(Extracted records)

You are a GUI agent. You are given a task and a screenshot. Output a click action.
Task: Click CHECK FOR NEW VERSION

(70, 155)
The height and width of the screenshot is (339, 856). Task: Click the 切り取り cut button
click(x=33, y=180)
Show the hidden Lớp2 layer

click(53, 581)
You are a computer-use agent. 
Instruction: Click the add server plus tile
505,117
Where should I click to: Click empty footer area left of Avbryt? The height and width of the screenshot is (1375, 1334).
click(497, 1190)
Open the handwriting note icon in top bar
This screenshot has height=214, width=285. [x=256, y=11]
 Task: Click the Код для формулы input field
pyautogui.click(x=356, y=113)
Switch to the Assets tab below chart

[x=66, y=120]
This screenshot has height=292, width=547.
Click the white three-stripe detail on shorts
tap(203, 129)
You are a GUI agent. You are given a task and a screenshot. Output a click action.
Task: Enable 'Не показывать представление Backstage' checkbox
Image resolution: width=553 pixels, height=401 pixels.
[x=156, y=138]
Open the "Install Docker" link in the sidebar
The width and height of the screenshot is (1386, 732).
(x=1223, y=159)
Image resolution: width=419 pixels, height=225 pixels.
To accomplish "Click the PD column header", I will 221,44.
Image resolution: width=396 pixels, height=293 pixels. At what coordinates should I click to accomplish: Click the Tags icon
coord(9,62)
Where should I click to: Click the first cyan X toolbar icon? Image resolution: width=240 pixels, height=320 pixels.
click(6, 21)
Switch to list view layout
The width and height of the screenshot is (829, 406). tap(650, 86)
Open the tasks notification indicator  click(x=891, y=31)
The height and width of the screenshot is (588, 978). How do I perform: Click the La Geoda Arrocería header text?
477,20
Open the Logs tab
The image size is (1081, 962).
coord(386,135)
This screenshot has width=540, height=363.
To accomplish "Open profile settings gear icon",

(End Extracted records)

Task objective —
Repeat each entry above, matching every line exactly.

Task result —
You are a GUI agent. You are given a task and a screenshot. Output a click action.
Task: Click CHECK FOR NEW VERSION

(70, 155)
The height and width of the screenshot is (339, 856). Task: Click the 切り取り cut button
click(x=33, y=180)
Show the hidden Lớp2 layer

click(53, 581)
You are a computer-use agent. 
Instruction: Click the add server plus tile
505,117
Where should I click to: Click empty footer area left of Avbryt? The height and width of the screenshot is (1375, 1334).
click(497, 1190)
Open the handwriting note icon in top bar
This screenshot has height=214, width=285. [x=256, y=11]
 Task: Click the Код для формулы input field
pyautogui.click(x=356, y=113)
Switch to the Assets tab below chart

[x=66, y=120]
This screenshot has height=292, width=547.
Click the white three-stripe detail on shorts
tap(203, 129)
You are a GUI agent. You are given a task and a screenshot. Output a click action.
Task: Enable 'Не показывать представление Backstage' checkbox
Image resolution: width=553 pixels, height=401 pixels.
[x=156, y=138]
Open the "Install Docker" link in the sidebar
The width and height of the screenshot is (1386, 732).
(x=1223, y=159)
Image resolution: width=419 pixels, height=225 pixels.
To accomplish "Click the PD column header", I will 221,44.
Image resolution: width=396 pixels, height=293 pixels. At what coordinates should I click to accomplish: Click the Tags icon
coord(9,62)
Where should I click to: Click the first cyan X toolbar icon? Image resolution: width=240 pixels, height=320 pixels.
click(6, 21)
Switch to list view layout
The width and height of the screenshot is (829, 406). tap(650, 86)
Open the tasks notification indicator  click(x=891, y=31)
The height and width of the screenshot is (588, 978). How do I perform: Click the La Geoda Arrocería header text?
477,20
Open the Logs tab
The image size is (1081, 962).
coord(386,135)
This screenshot has width=540, height=363.
To accomplish "Open profile settings gear icon",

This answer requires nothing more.